Question: Pushbacks by Frontex in the Aegean Sea

In order to be able to exercise my parliamentary control function as a Member of the European Parliament, I have the opportunity to put questions to the European Commission. The Commission must answer these questions.
Together with other Members, I put the following questions to the Commission:

Subject: Illegal refoulement by Frontex in the Aegean Sea

The German news magazine "Der Spiegel" today published research entitled "Frontex implicated in illegal pushbacks". The research proves in detail that officials of the European Border and Coast Guard Agency (Frontex) know about the illegal practices of the Greek border guards - and are partly involved in illegal pushbacks in the Aegean Sea themselves. Even though the systematic breaches of the law by Greek authorities have been known or at least obvious for months, Frontex has mostly denied even knowing about these illegal refoulements on the open sea.

The activities of Frontex and the Greek coast guard described in the article refute the Greek government's statements that border protection is being carried out in accordance with international law. Now Frontex is apparently also increasingly involved in the illegal activities.

1. since when has the Commission had information about the illegal practices of the Greek border guards or Frontex in operations at the Greek external EU border?

2. what measures the Commission intends to take to clarify these cases and ensure that international and Union law are complied with by its own agency?

3. whether the Commission is aware that, since March 2020 at the latest, EU Member States have been systematically breaking EU law at the EU's external borders, where people are mistreated and their lives put in danger, or whether the answer to this question also skilfully avoids the reality of the situation?

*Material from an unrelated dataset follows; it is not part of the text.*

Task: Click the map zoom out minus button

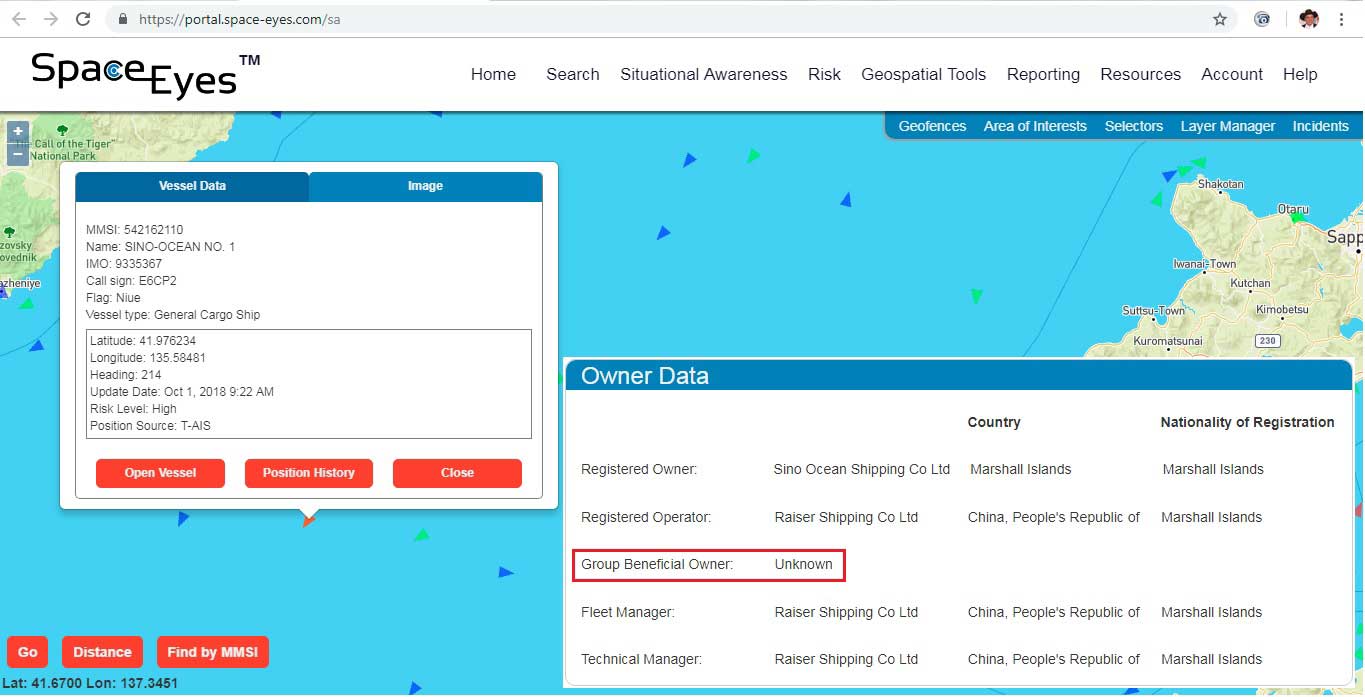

Answer given by Commissioner Ylva Johansson on behalf of the European Commission on 11/02/2021:

The Commission takes the allegations of pushback very seriously. Subject to the competences of the European Commission as guardian of the Treaties, national authorities are primarily responsible for the correct transposition and application of EU law. The Commission has repeatedly expressed its concerns about such reports. It has made clear that Member States have border surveillance tasks under the Schengen Borders Code.[1] fully respect fundamental rights, ensure access to international protection and guarantee protection against refoulement in accordance with Union and international law. In this context, the Commission has also urged the Greek authorities to investigate, in accordance with their competence, any alleged wrongdoing. Against this background, it is worth recalling the new migration and asylum package proposed by the Commission, which provides for all Member States to establish an independent monitoring mechanism to ensure the protection of fundamental rights at the external borders. At the formal request of the Commission, an urgent extraordinary meeting of the Management Board of the European Border and Coast Guard Agency (Frontex) was convened on 10 November 2020 to discuss allegations of pushback operations in the Eastern Mediterranean. The Management Board shared the view that there was an urgent need to investigate all aspects of this matter. At the Management Board meeting of 25/26 November 2020, the matter was further discussed and a working group was established to investigate the matter in accordance with the procedure set out in Regulation[2] to further examine the established allocation of responsibilities. A second extraordinary meeting of the Management Board was convened on 9 December 2020 to review the Executive Director's written replies to questions from several members of the Management Board, including the Commission, and more generally to monitor progress in the internal investigation into alleged refoulement of migrants in the Aegean Sea.[3] The European Parliament's Committee on Civil Liberties, Justice and Home Affairs and the Secretariat General of the European Parliament are closely involved in this ongoing process and have also addressed oral and written questions to the Executive Director of the Agency. Frontex has also taken steps to fill more quickly the posts of Fundamental Rights Officer and Fundamental Rights Observers provided for in the Agency's founding Regulation.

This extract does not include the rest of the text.